Prima di tutto, mi è stato chiaro lo scorrere del tempo. Avevo dentro di me le voci e i colori di quand’ero bambino, le voci di chi non c’è più, il suono di una radio, d’estate; e davanti a me gli stessi colori della montagna di tanti lustri fa. Mi sono sentito fortunato e un po’ malinconico, mi era chiaro che lì come dovunque sono semplicemente un ospite temporaneo, e come ospite devo essere gentile ed educato con tutti.
A tratti soffiava un vento caldo, e mi riempiva la faccia e i polmoni.
Ho guardato quella casa, “casa mia”, ho guardato quelle montagne innevate e quei prati slavati: tutte le preoccupazioni, come d’incanto, svanivano. Ho pensato che quel luogo sarà per sempre il mio rifugio, il luogo dove i mali del mondo non potranno raggiungermi. (Be’, starò male anche lì, è chiaro, ma quel luogo sarà sempre un lenimento per l’anima.)
Ho pensato, riprendendo parole che mi sono tanto care, quelle di Stefano Tomassini riguardo alla Corsica, che le mie figlie le ho fregate comunque: perché loro non potranno mai fare finta che quel luogo non esista. Potranno odiarlo oppure amarlo ma non ignorarlo, no.
Mi sentivo in pace con me, il che ultimamente mi capita solo in due luoghi molto specifici (lassù e in campo pratica).
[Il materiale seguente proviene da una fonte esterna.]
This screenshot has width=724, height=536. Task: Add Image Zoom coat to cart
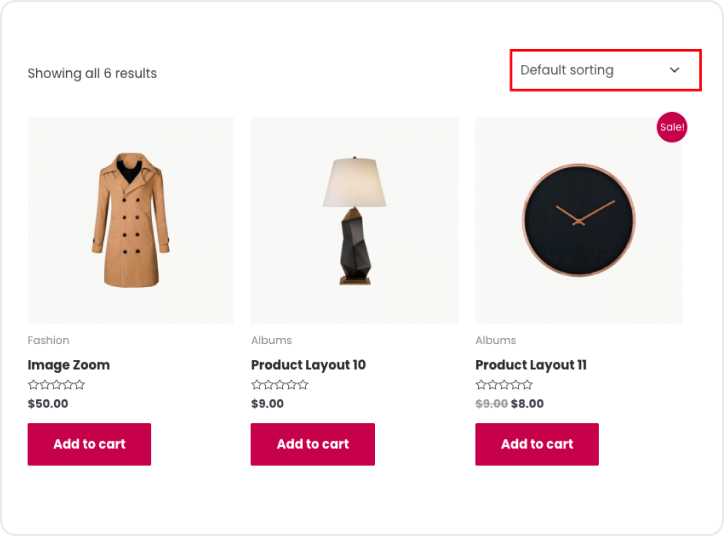[x=89, y=444]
Ecco, allora ho pensato che questa pace – che da dentro di me si rifletteva in tutto lo spazio circostante, quasi un leopardiano infinito – non ha prezzo, e che la fortuna di poterla ritrovare a poco più di un’ora di macchina è la mia gran risorsa, l’uscio che ho conservato per uscire quando niente nel mio mondo quadra.
Lassù, insomma, i giorni dispari divengono giorni pari; e il cerchio si chiude.